The man accused of second-degree murder in the July 2010 shooting death of Jocelyn Bishop broke down several times as he testified Friday that he did not kill his then girlfriend.

Thirty-one-year-old Christopher Gale, who has pleaded not guilty in the case, also told the court Bishop was an animal lover who had mental health issues but they “planned on being together forever.”

Gale explained that on June 27, 2010 they had a fight and it got physical, then out of nowhere Bishop put a gun over her head and pulled the trigger.

“I didn’t have a chance to say anything, it was so quick. I asked her why, why does this have to happen.”

Hours later Bishop was buried in the backyard of the Fanshawe Park Road home they shared.

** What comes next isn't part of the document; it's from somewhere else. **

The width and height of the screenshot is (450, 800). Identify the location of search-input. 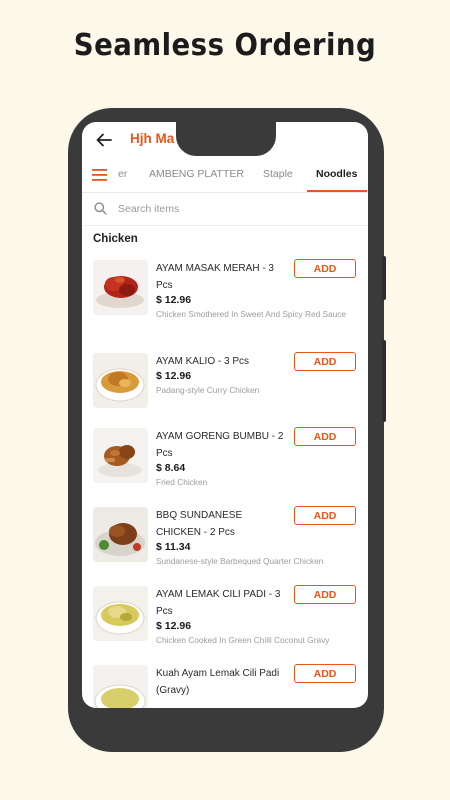
(238, 209).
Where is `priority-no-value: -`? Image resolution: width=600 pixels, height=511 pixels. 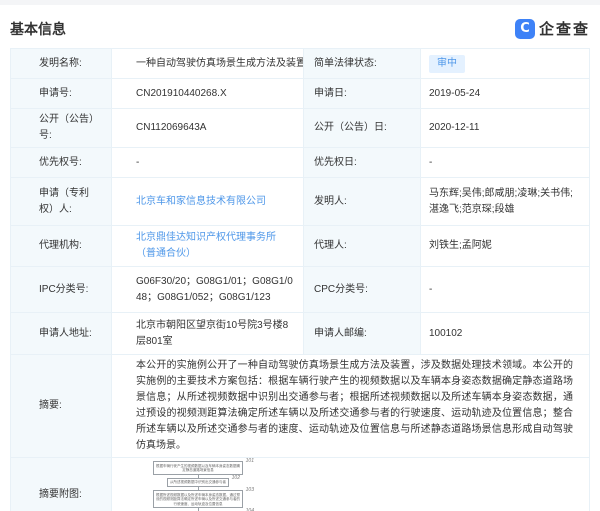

Gale was arrested days later.

Following Gale’s testimony the defence rested.

During her cross-examination Crown attorney Mary Potter was quick to ask Gale why he didn’t call for help after she had been shot.

Potter: “You must have been absolutely horrified when she pulled the trigger?”

Gale: “More than you can imagine.”

Potter: “You must have thought at that moment I must get some help, what if she’s still alive?”

Gale: “No, I called my mother.”

Gale told the court he had called a close friend for a ride so he could see his mother one last time before he killed himself, then he returned to the house and started to clean-up

Potter: "Why did you wrap her up?"

Gale: "Because the dogs had started licking up her blood."

Gale they explained he buried her in a shallow grave behind their home along with some family pets who had died because "I decided the only way I could see her every day was in the backyard. She's in heaven." 

Closing arguments will be heard next week before the case is put to the jury.

Scientific testimony inconclusive

On Thursday, the Crown wrapped its case against Gale with testimony from a forensic investigator who discussed blood spatter found inside the house.

Earlier in the week, a forensic scientist testified that the shot that killed 21-year-old Bishop was not a contact wound.

And a firearms expert testified that even though it was a non-contact shot, he couldn’t determine what distance it was fired from.